=== Begin Enclosure ===

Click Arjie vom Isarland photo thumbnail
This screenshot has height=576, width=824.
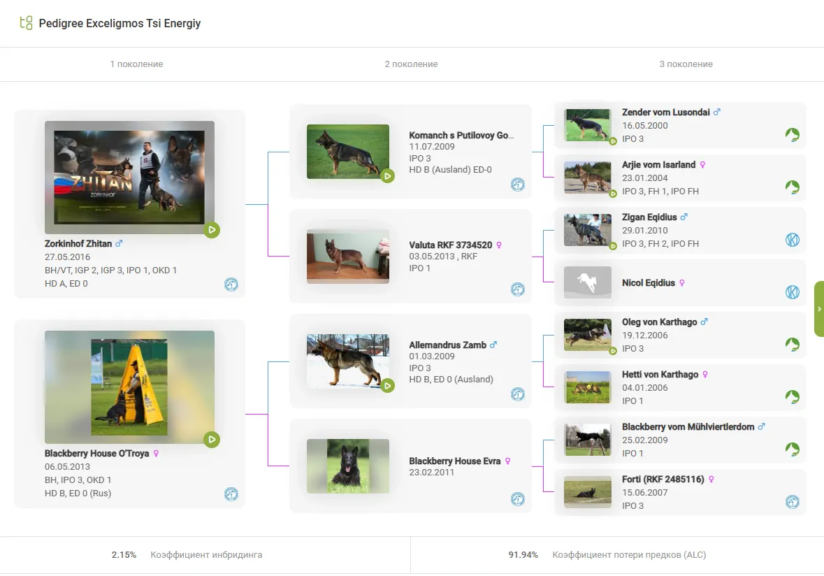pos(587,178)
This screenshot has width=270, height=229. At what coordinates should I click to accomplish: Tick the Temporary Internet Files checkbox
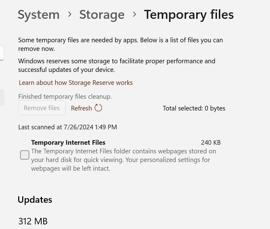coord(25,155)
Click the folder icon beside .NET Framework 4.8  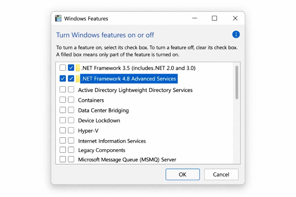[x=77, y=79]
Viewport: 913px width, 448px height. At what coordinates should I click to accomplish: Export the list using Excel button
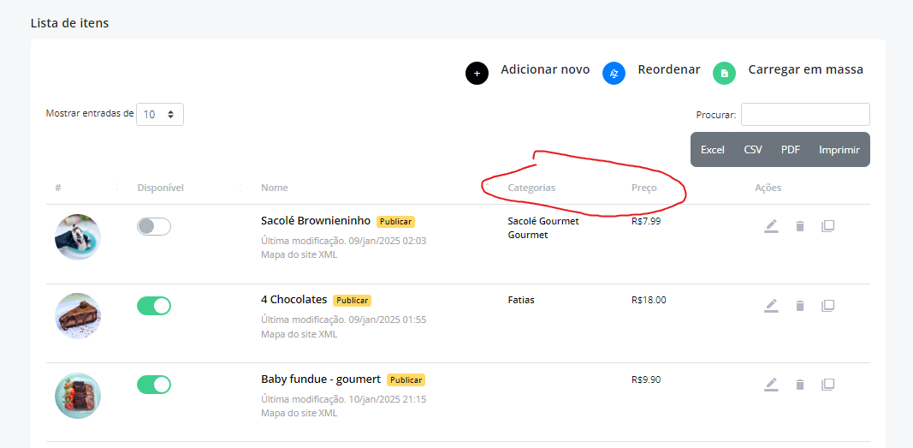click(712, 150)
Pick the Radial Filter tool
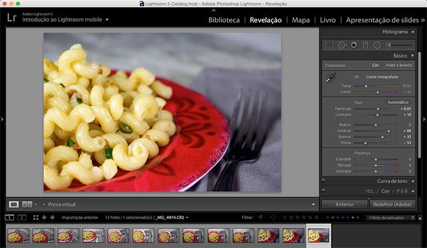The height and width of the screenshot is (248, 427). tap(377, 44)
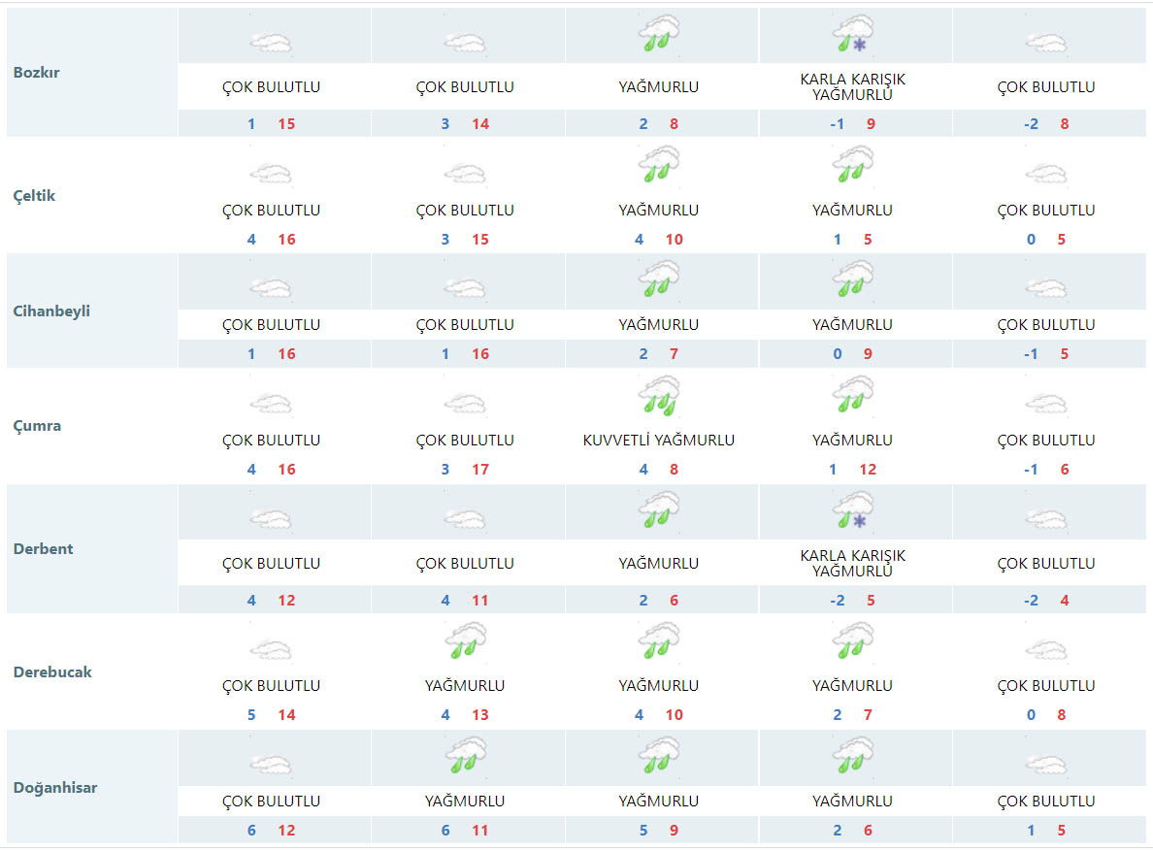This screenshot has height=851, width=1153.
Task: Click Çumra's high temperature value 17
Action: tap(479, 469)
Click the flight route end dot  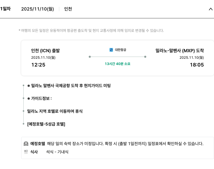tap(145, 57)
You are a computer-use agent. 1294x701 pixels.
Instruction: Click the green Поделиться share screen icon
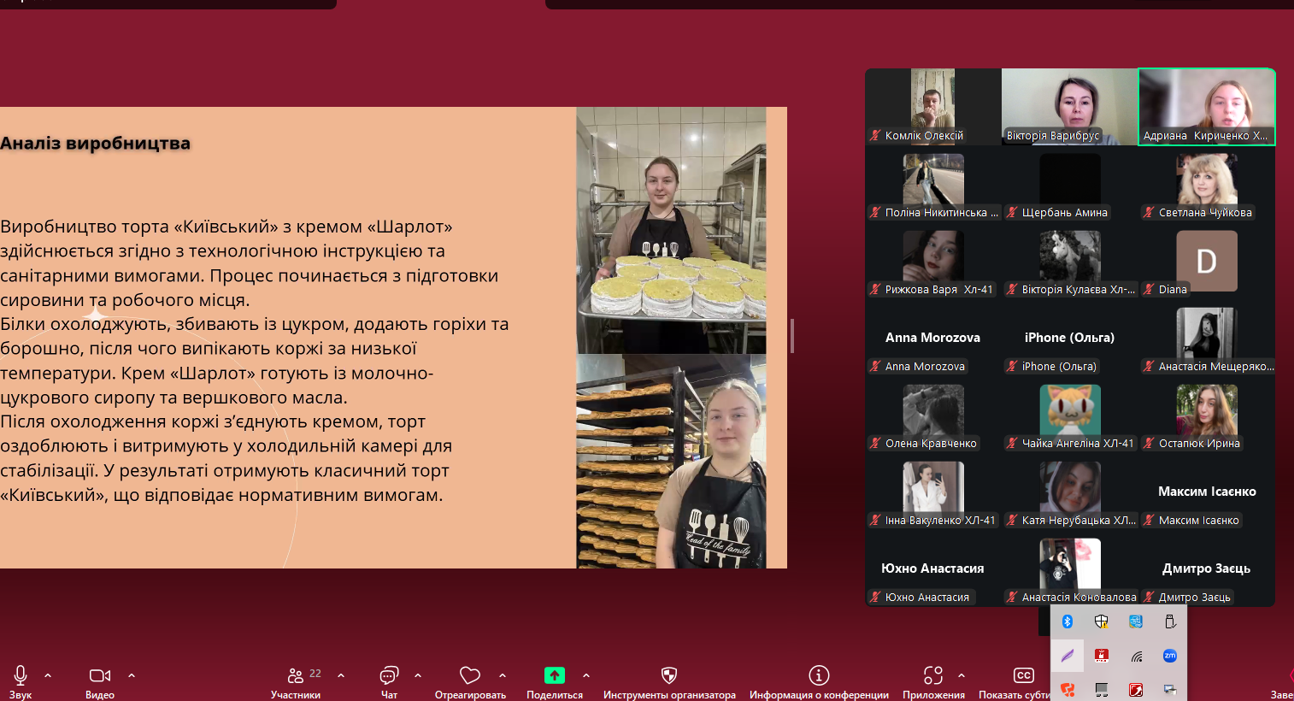555,675
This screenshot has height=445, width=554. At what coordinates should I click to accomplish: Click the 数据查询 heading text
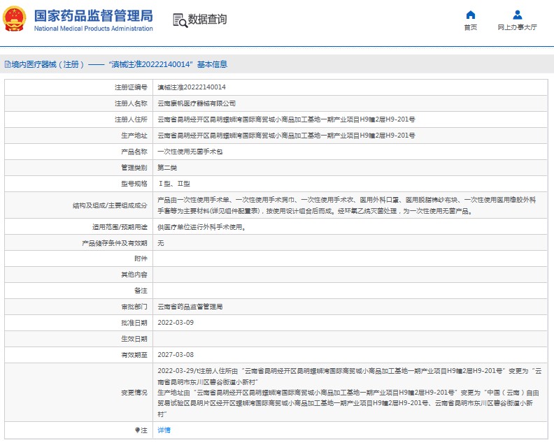click(207, 20)
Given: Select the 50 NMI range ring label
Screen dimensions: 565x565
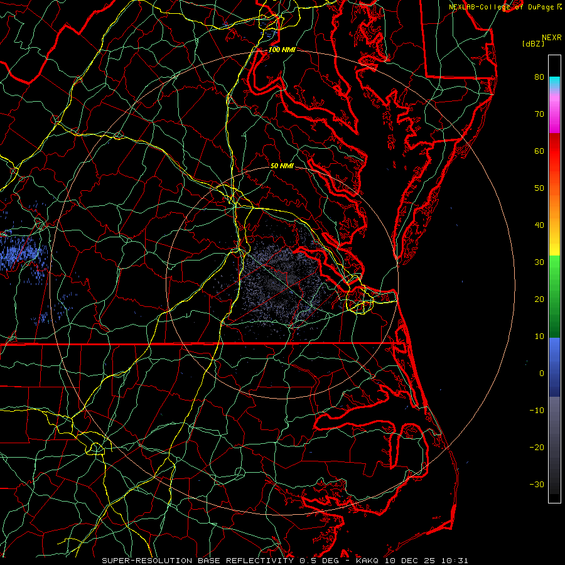Looking at the screenshot, I should (x=282, y=166).
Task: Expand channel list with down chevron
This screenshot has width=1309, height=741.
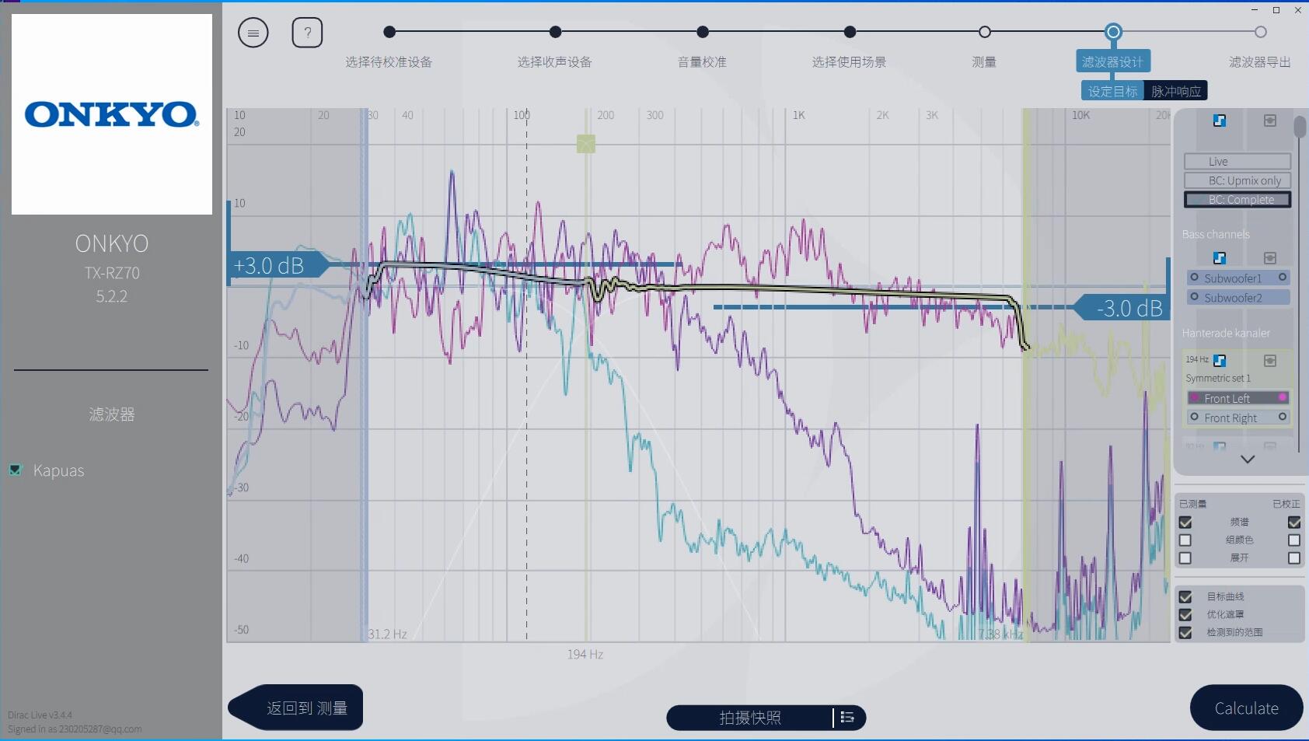Action: pyautogui.click(x=1248, y=460)
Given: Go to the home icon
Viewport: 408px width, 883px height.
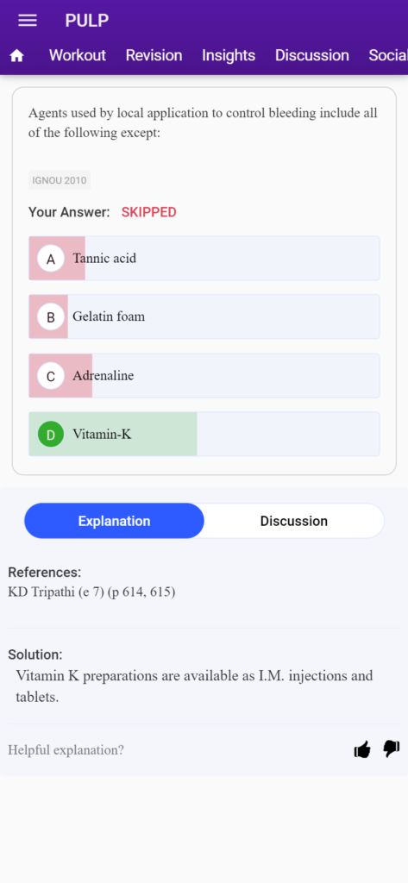Looking at the screenshot, I should [x=17, y=56].
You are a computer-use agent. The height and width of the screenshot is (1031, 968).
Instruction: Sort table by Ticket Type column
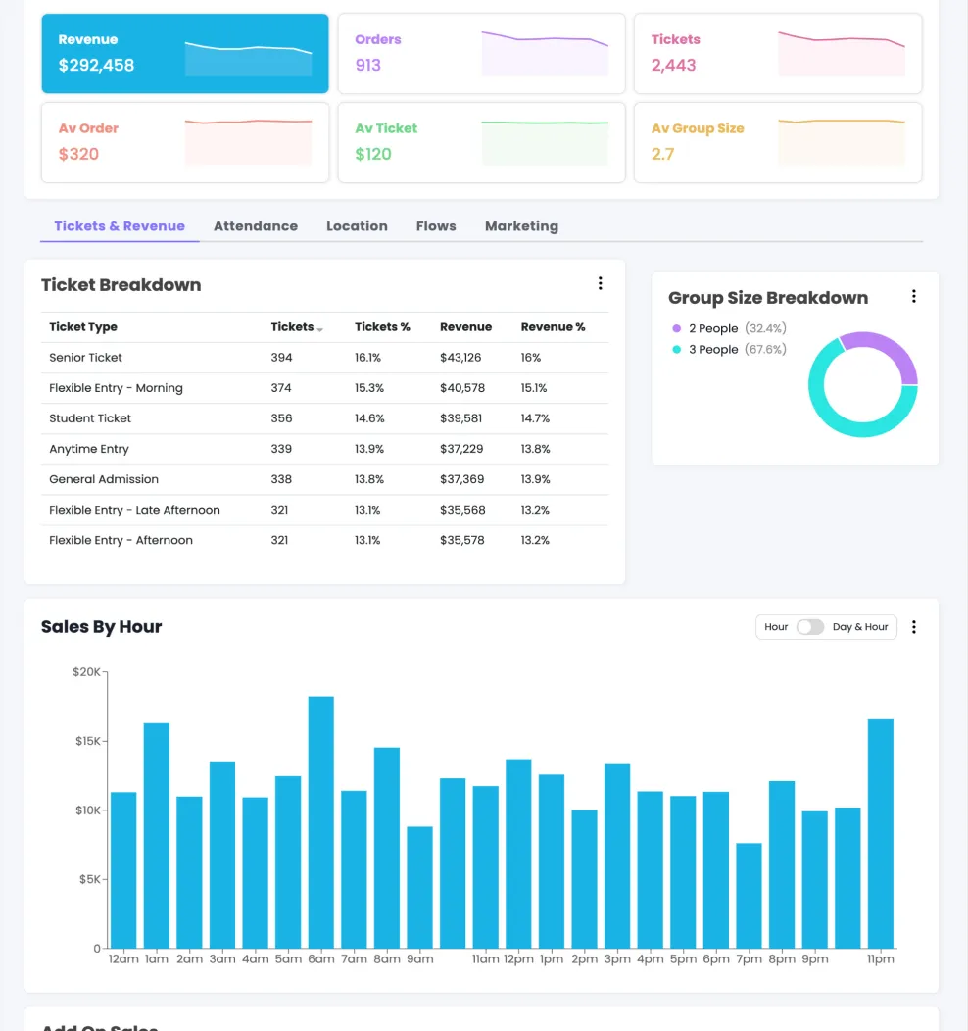pos(83,326)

=== End Enclosure ===

Starting at the line that contains "Given: Select the 50 NMI range ring label" and ending at the final line of the data, reproduce each line exactly. Pictures stay out of the copy.

Reply:
Given: Select the 50 NMI range ring label
Screen dimensions: 565x565
Looking at the screenshot, I should (x=282, y=166).
Task: Expand channel list with down chevron
This screenshot has width=1309, height=741.
Action: pyautogui.click(x=1248, y=460)
Given: Go to the home icon
Viewport: 408px width, 883px height.
Looking at the screenshot, I should [x=17, y=56].
You are a computer-use agent. The height and width of the screenshot is (1031, 968).
Instruction: Sort table by Ticket Type column
pos(83,326)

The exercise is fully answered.